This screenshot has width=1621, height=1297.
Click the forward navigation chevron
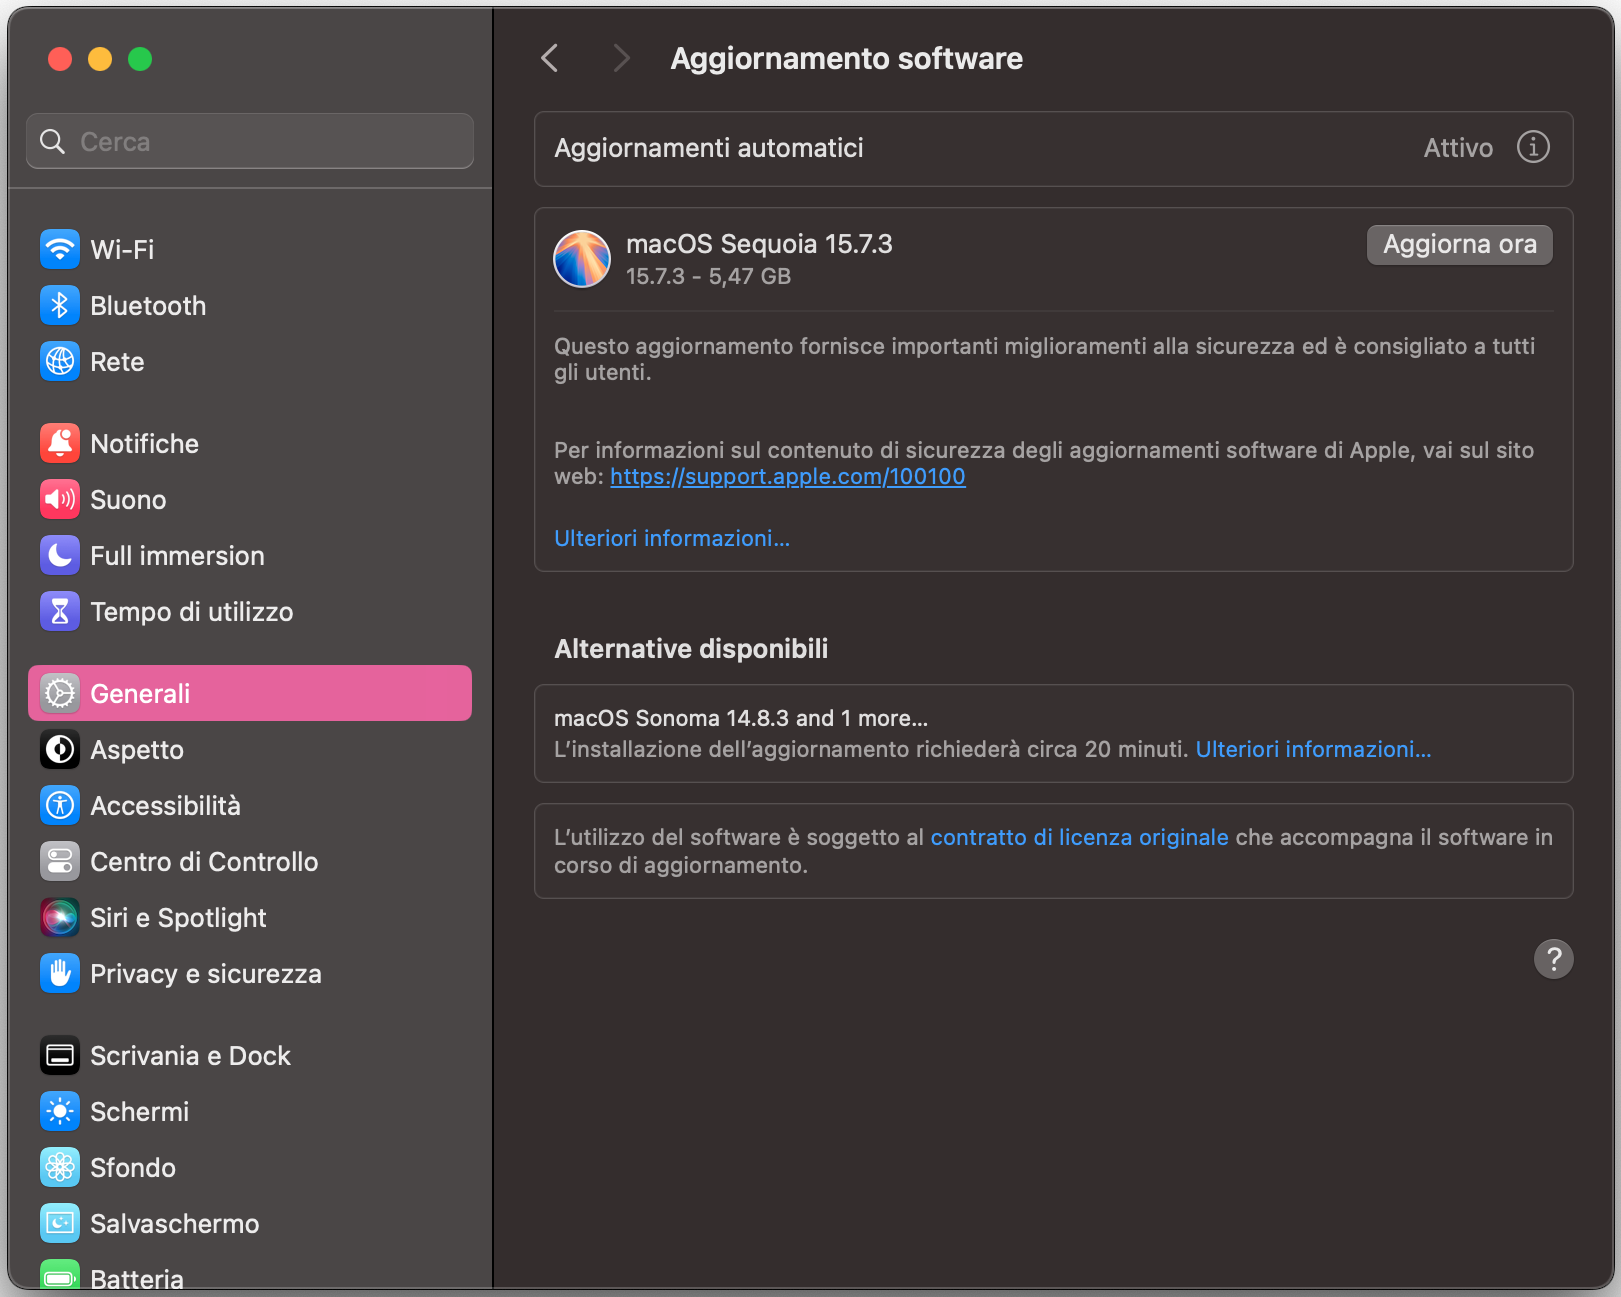tap(622, 58)
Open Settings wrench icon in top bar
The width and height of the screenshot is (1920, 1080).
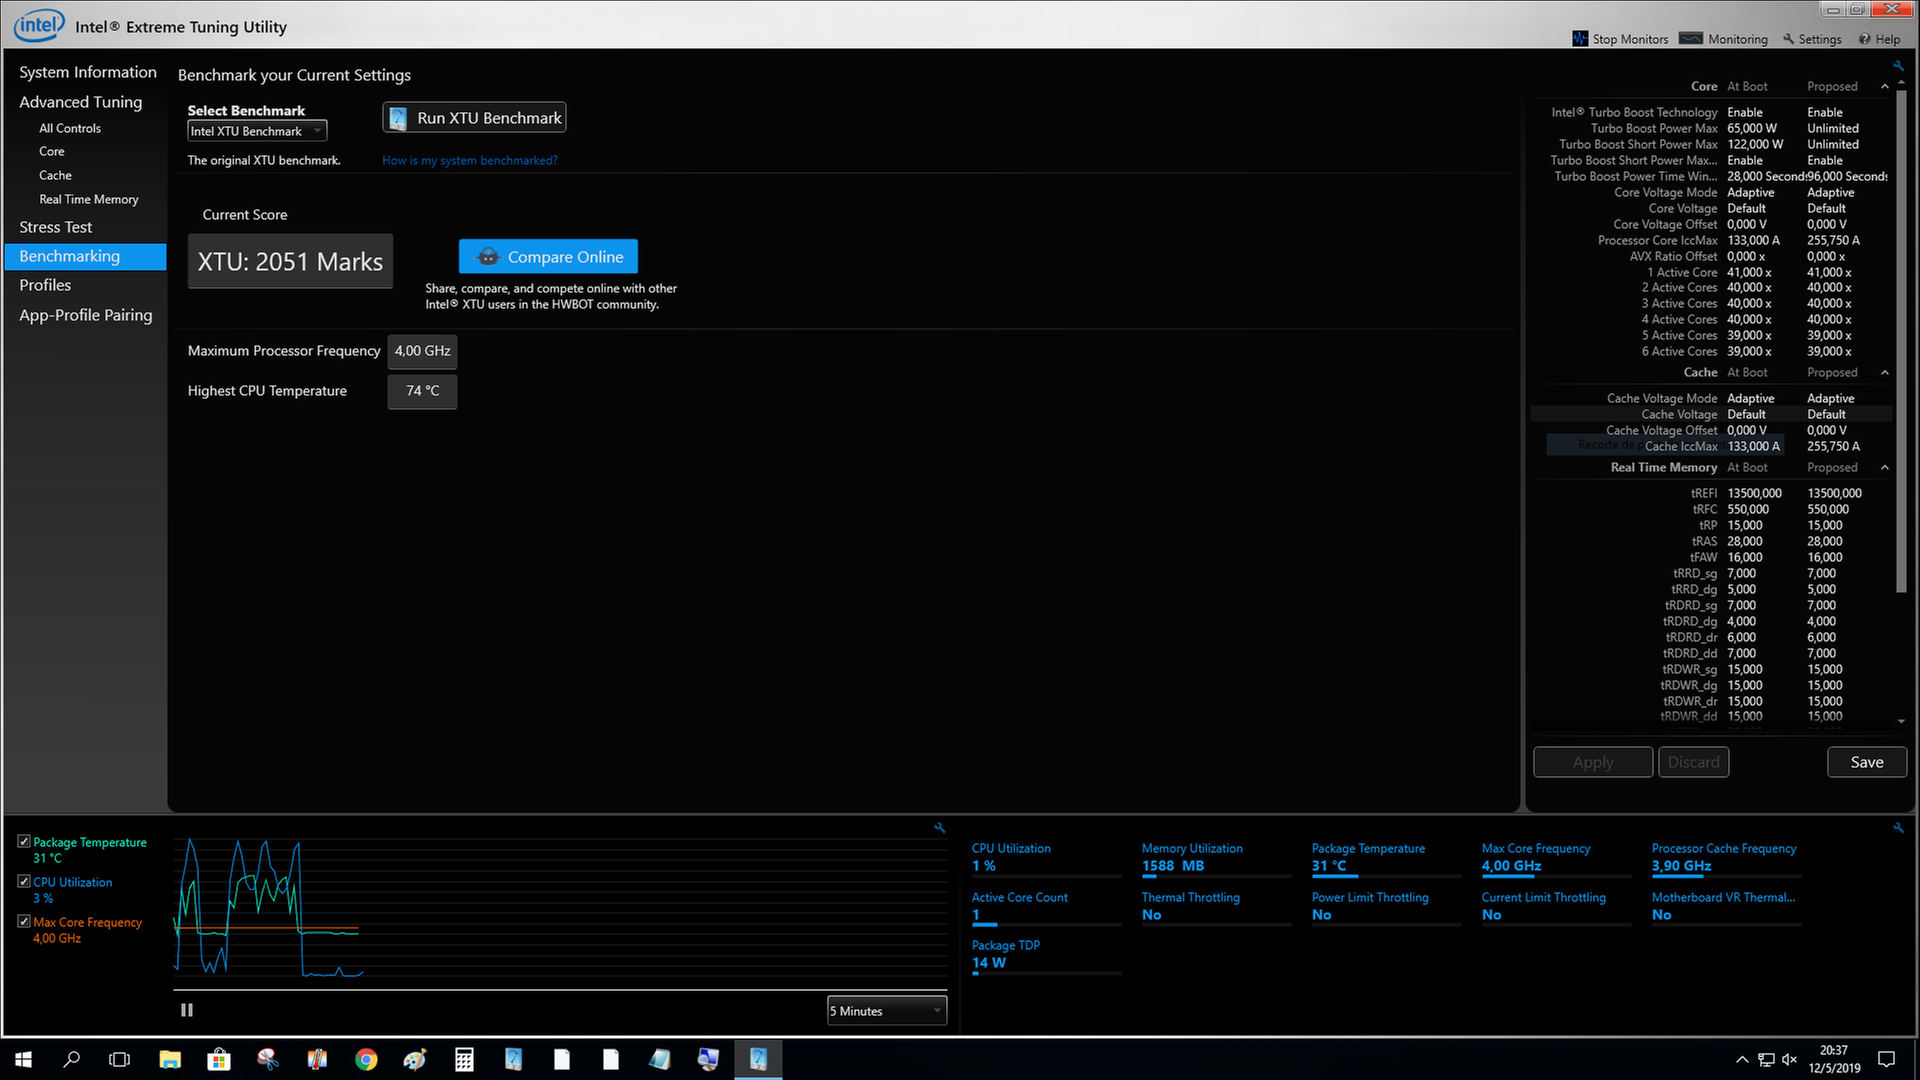click(1789, 39)
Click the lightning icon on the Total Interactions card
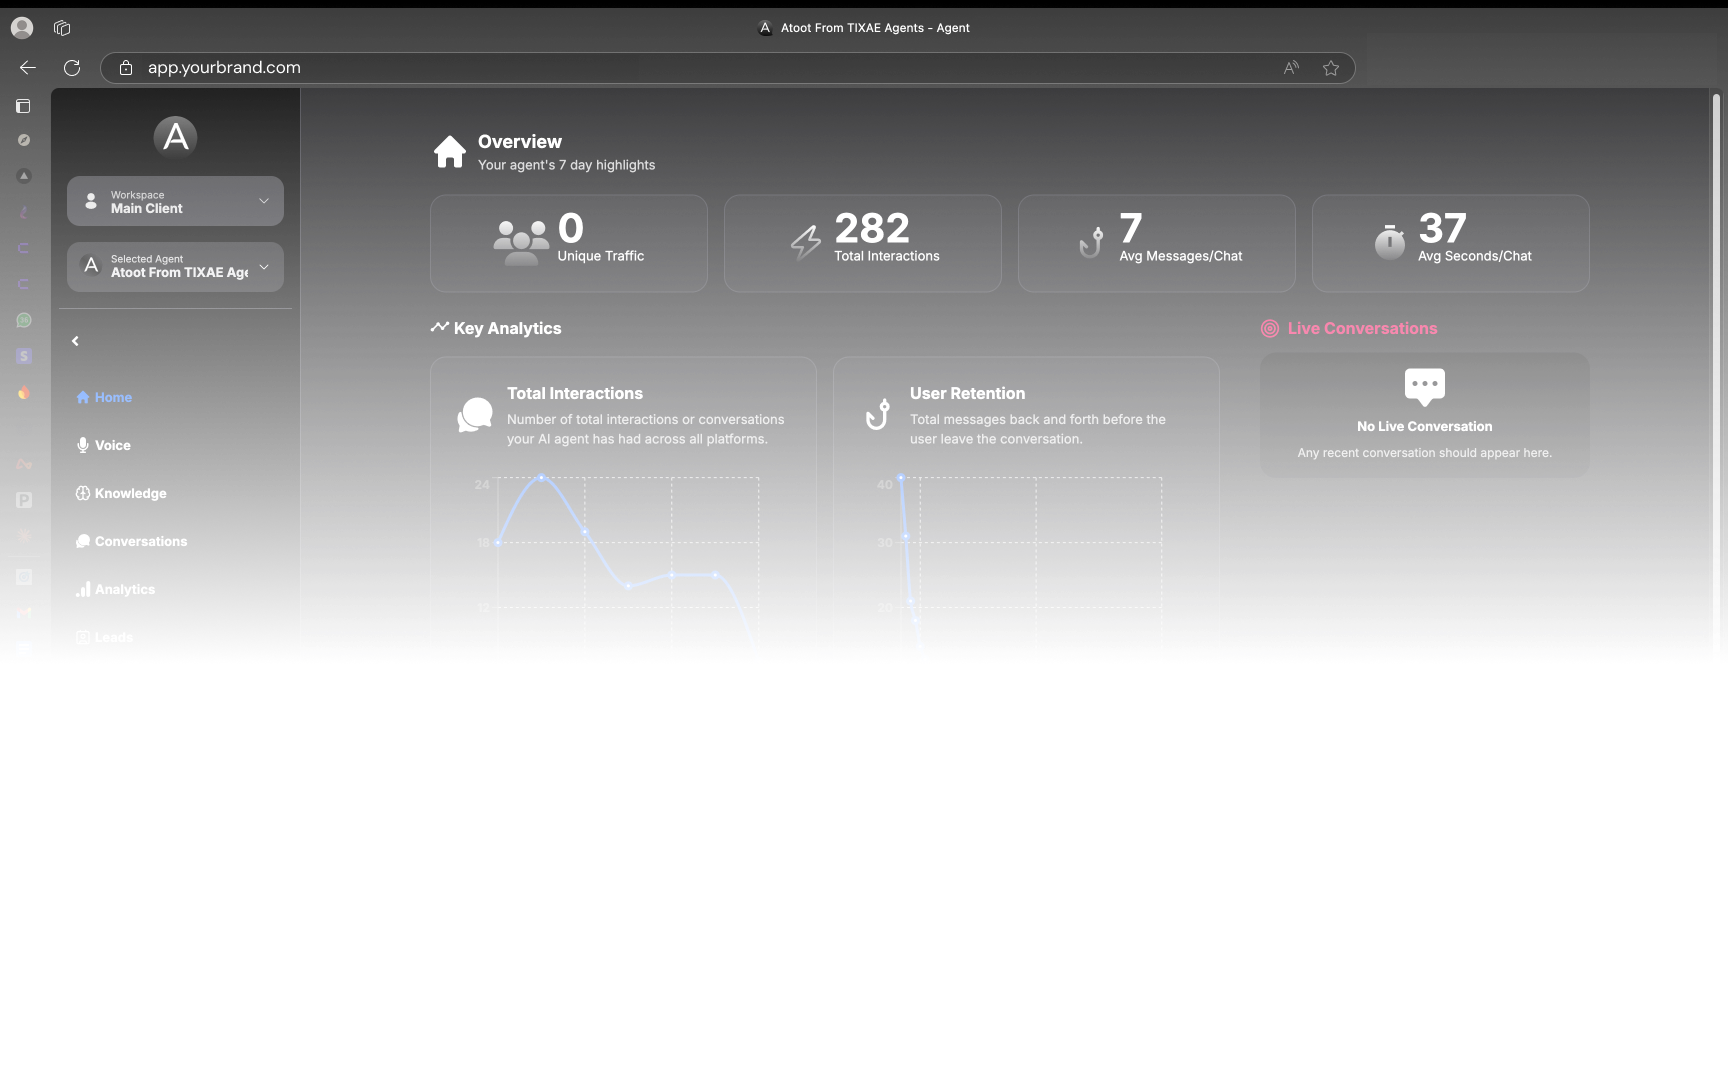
--*--
Return the lines exactly, from the one containing "The width and" through the last line above, including both ends and excluding every picture.

**Exercise solution:**
The width and height of the screenshot is (1920, 1080).
click(1789, 39)
Click the lightning icon on the Total Interactions card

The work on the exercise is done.